By Kevin McDonough
"See the USA in your Chevrolet" was the opening line to an upbeat ditty Dinah Shore sang in 1957, an anthem linking the open road, Detroit steel and national identity. For the target audience of Dinah Shore's TV show and commercials, driving America's highways was nothing less than one's patriotic duty.
The American faith in the open road was hardly limited to Madison Avenue or even "squares" who watched Dinah Shore. Jack Kerouac's novel "On the Road" was practically the bible of the Beatnik generation in the 1950s. A decade later, the hippie counterculture announced its conquest of Hollywood with the triumph of the road movie "Easy Rider."
From the Yellow Brick Road to Route 66, the open road was more about transformation than transportation. It's where you achieve your dreams, "find yourself" and actualize your potential.
If you're white.
A profound and expansive documentary that crams a lot of thoughtful history into its two-hour run, "Driving While Black: Race, Space and Mobility in America" (9 p.m., PBS, TV-PG, check local listings) uses the theme of transportation - and its denial - to explore the history of Black America.
One of the reasons the recent New York Times series The 1619 Project has resulted in such vitriolic criticism in some quarters is that it doesn't trade in the abstraction of "racism," but spotlights the fact that for centuries, America's economy was based on the ownership of one people by another.
African slaves were not merely farmers, servants or workers: They were property. As such, an entire system was devised to keep that valuable commodity from wandering off. And even after slaves were emancipated, severe restrictions and "Black Codes" were enacted to limit where former slaves could travel, spend the night and show their faces.
The theme of movement works well in this expansive discussion. So many chapters in this unpleasant history concern motion itself. From the "Middle Passage" that brought slaves to these shores to the Underground Railroad of escaped slaves, the theme of controlled movement holds. Plessy v. Ferguson, the 1896 Supreme Court decision that codified Jim Crow laws for half of the 20th century, involved the freedom of Black passengers to ride the rails. The modern civil rights movement was sparked by a bus boycott and amplified by the brutalization of Freedom Riders some years later.
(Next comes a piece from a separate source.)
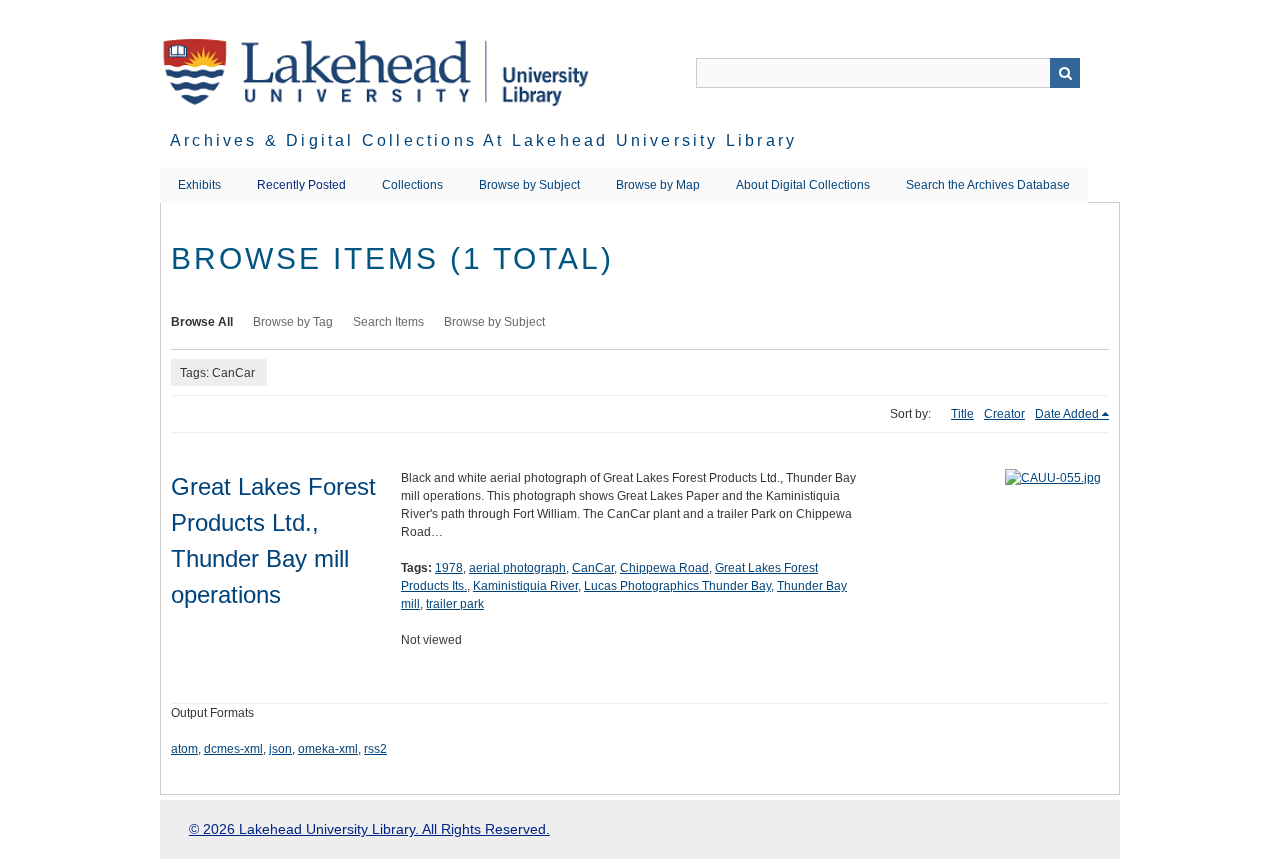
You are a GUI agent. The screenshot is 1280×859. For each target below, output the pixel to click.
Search (1065, 73)
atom (184, 749)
"Driving" devotes a chapter to "The Green Book: A Negro Motorists Guide," published between 1936 and 1966, a guide to Black-friendly gas stations, restaurants and inns. It would inspire the 2018 drama "Green Book" as well as a place in the lurid HBO series "Lovecraft County."
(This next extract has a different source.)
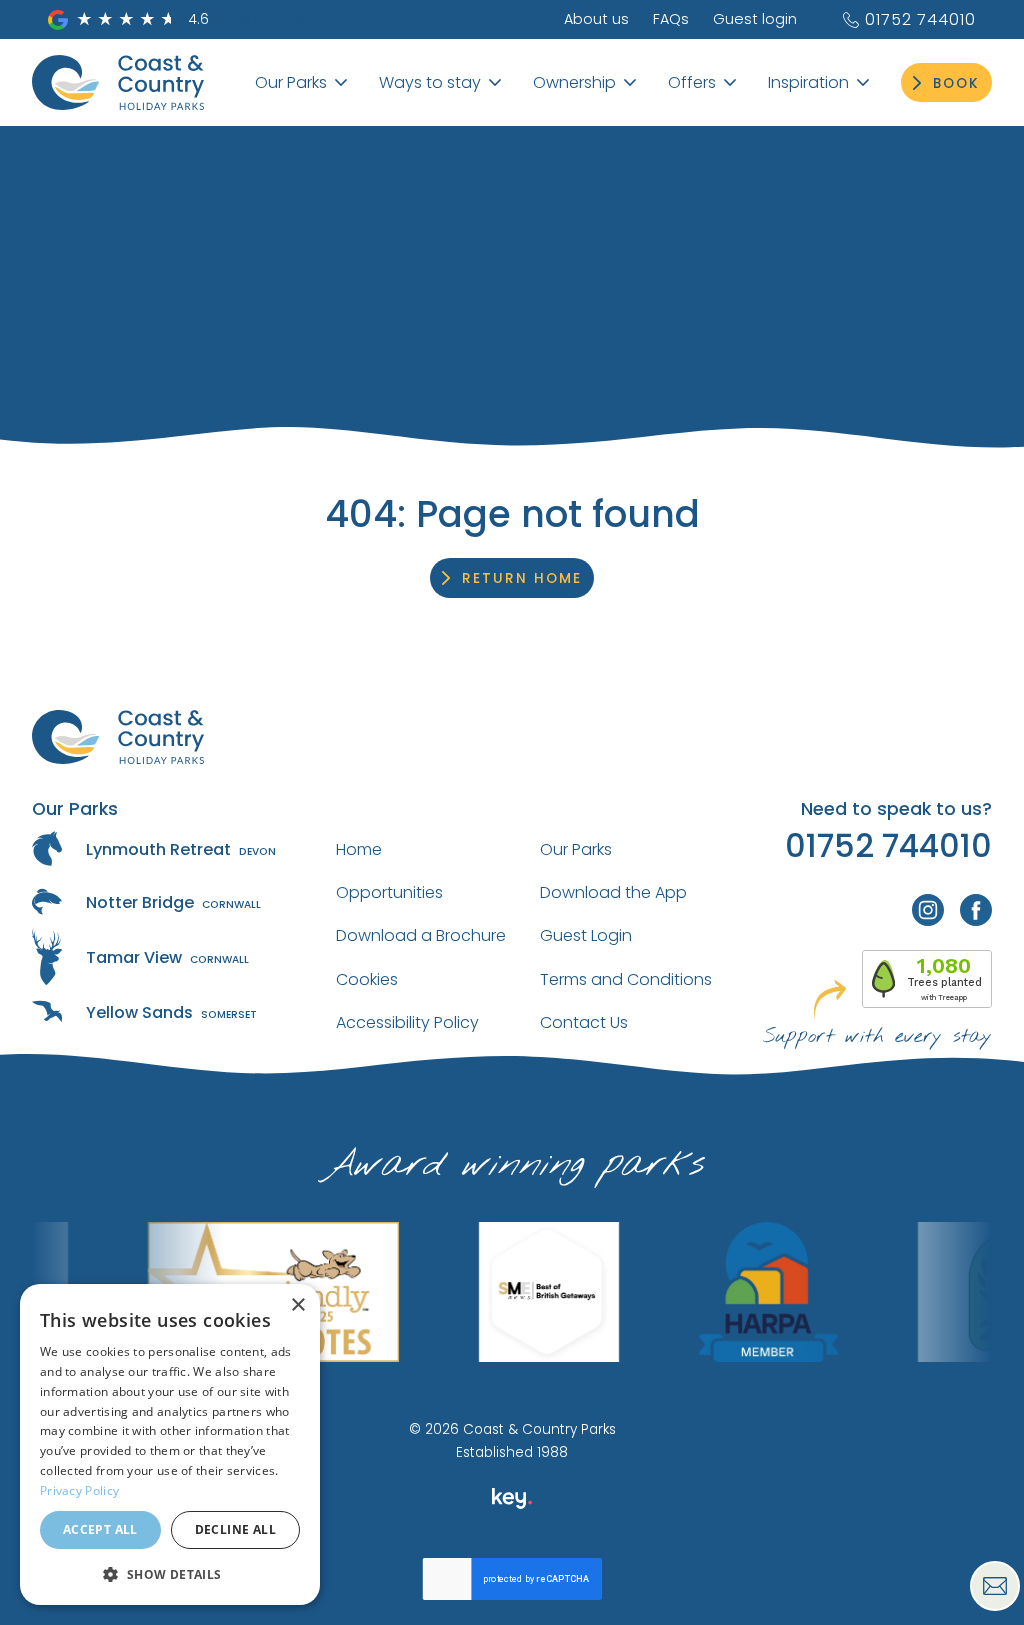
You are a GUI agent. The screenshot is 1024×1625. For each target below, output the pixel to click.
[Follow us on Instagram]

"Driving" takes its theme right up to the present day as the Black Lives Matter movement challenged the ability of police and "stand your ground" citizens to control the mobility of a supposedly free people through abject terrorism, often under the guise of public safety and law enforcement.
"Driving" follows an episode of "Finding Your Roots With Henry Louis Gates Jr." (8 p.m., PBS, TV-PG, check local listings) discussing genealogy with Diane von Furstenberg. The series' host was himself subject to an incident right out of "Driving While Black" when he was arrested for suspected burglary and handcuffed while standing on his own front porch.
Attempts by then-President Obama to create a "teachable moment" and discuss the case with both Gates and the arresting officer resulted in a firestorm of "outrage" that helped shape political forces that are very much with us during this political season.
TONIGHT'S OTHER HIGHLIGHTS
• An abandoned orphan ponders the architecture of human thought on "Cosmos: Possible Worlds" (8 p.m., Fox, TV-14).
• First impressions may not pan out on "FBI" (9 p.m., CBS, r, TV-14).
• The AI has left the building on "Next" (9 p.m., Fox, TV-14).
• Apparently, a possible Game 7 of the NBA Finals (9 p.m., ABC) is the only thing keeping us from the return of "The Bachelorette."
• Bash has second thoughts on "Transplant" (10 p.m., NBC, TV-14).
Bette Midler, Kathy Najimy and Sarah Jessica Parker star in the 1993 horror comedy "Hocus Pocus" (8:20 p.m., Freeform, TV-14). A sequel is in the works.
A tale of Pearl Harbor on "NCIS" (8 p.m., CBS, r, TV-PG) * Jane Lynch hosts "Weakest Link" (8 p.m., NBC, TV-PG) * Rising damp on "Swamp Thing" (8 p.m., CW, TV-14) * "Ellen's Game of Games" (9 p.m., NBC, TV-PG) * Modern fairy tales on "Tell Me a Story" (9 p.m., CW, TV-14) * Real cases on "The FBI Declassified" (10 p.m., CBS, TV-14).
Ralph Macchio appears on "Conan" (12 p.m., TBS, r) * Sarah Paulson and H. Jon Benjamin drop by "Late Night With Seth Meyers" (12:35 a.m., NBC, r).